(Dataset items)

═══

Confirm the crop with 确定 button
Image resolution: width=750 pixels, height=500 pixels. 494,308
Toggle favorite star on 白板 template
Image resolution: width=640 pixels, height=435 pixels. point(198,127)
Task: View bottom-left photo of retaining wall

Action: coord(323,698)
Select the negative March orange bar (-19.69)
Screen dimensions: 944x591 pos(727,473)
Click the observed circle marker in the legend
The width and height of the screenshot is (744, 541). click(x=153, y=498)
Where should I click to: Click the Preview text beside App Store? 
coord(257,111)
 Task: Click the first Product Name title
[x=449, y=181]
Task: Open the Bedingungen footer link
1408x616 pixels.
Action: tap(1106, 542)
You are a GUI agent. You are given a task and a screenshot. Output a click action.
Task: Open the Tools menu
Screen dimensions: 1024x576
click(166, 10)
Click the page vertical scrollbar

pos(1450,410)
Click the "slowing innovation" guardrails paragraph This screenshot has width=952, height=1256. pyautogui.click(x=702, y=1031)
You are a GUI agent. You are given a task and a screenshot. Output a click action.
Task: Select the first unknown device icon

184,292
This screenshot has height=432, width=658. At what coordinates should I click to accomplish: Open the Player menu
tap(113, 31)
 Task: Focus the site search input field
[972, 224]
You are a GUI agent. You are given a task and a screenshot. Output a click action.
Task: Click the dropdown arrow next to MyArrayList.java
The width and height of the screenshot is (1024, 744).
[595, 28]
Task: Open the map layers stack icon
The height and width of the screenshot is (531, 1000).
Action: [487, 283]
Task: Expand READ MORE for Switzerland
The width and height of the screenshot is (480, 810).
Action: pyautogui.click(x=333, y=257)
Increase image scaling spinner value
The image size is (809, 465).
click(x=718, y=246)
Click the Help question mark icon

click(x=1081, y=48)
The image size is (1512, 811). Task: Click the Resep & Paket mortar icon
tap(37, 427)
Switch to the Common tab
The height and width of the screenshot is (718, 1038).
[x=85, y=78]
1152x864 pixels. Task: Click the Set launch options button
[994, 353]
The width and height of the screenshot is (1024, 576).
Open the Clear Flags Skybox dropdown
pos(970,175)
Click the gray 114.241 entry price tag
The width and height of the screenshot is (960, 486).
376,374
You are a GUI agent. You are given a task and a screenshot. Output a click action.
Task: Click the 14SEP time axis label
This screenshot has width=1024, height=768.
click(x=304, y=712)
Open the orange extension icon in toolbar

═══

» **TRY IT**
Word for word, write out all of the entries again.

» **TASK SOLUTION**
Confirm the crop with 确定 button
Image resolution: width=750 pixels, height=500 pixels. 494,308
Toggle favorite star on 白板 template
Image resolution: width=640 pixels, height=435 pixels. point(198,127)
Task: View bottom-left photo of retaining wall

Action: coord(323,698)
Select the negative March orange bar (-19.69)
Screen dimensions: 944x591 pos(727,473)
Click the observed circle marker in the legend
The width and height of the screenshot is (744, 541). click(x=153, y=498)
Where should I click to: Click the Preview text beside App Store? 
coord(257,111)
 Task: Click the first Product Name title
[x=449, y=181]
Task: Open the Bedingungen footer link
1408x616 pixels.
Action: tap(1106, 542)
You are a GUI agent. You are given a task and a screenshot. Output a click action.
Task: Open the Tools menu
Screen dimensions: 1024x576
click(166, 10)
Click the page vertical scrollbar

pos(1450,410)
Click the "slowing innovation" guardrails paragraph This screenshot has width=952, height=1256. pyautogui.click(x=702, y=1031)
You are a GUI agent. You are given a task and a screenshot. Output a click action.
Task: Select the first unknown device icon

184,292
This screenshot has height=432, width=658. At what coordinates should I click to accomplish: Open the Player menu
tap(113, 31)
 Task: Focus the site search input field
[972, 224]
You are a GUI agent. You are given a task and a screenshot. Output a click action.
Task: Click the dropdown arrow next to MyArrayList.java
The width and height of the screenshot is (1024, 744).
[595, 28]
Task: Open the map layers stack icon
The height and width of the screenshot is (531, 1000).
Action: [487, 283]
Task: Expand READ MORE for Switzerland
The width and height of the screenshot is (480, 810).
Action: pyautogui.click(x=333, y=257)
Increase image scaling spinner value
The image size is (809, 465).
click(x=718, y=246)
Click the Help question mark icon

click(x=1081, y=48)
The image size is (1512, 811). Task: Click the Resep & Paket mortar icon
tap(37, 427)
Switch to the Common tab
The height and width of the screenshot is (718, 1038).
[x=85, y=78]
1152x864 pixels. Task: Click the Set launch options button
[994, 353]
The width and height of the screenshot is (1024, 576).
Open the Clear Flags Skybox dropdown
pos(970,175)
Click the gray 114.241 entry price tag
The width and height of the screenshot is (960, 486).
376,374
You are a GUI agent. You are given a task and a screenshot. Output a click action.
Task: Click the 14SEP time axis label
This screenshot has width=1024, height=768.
click(x=304, y=712)
Open the orange extension icon in toolbar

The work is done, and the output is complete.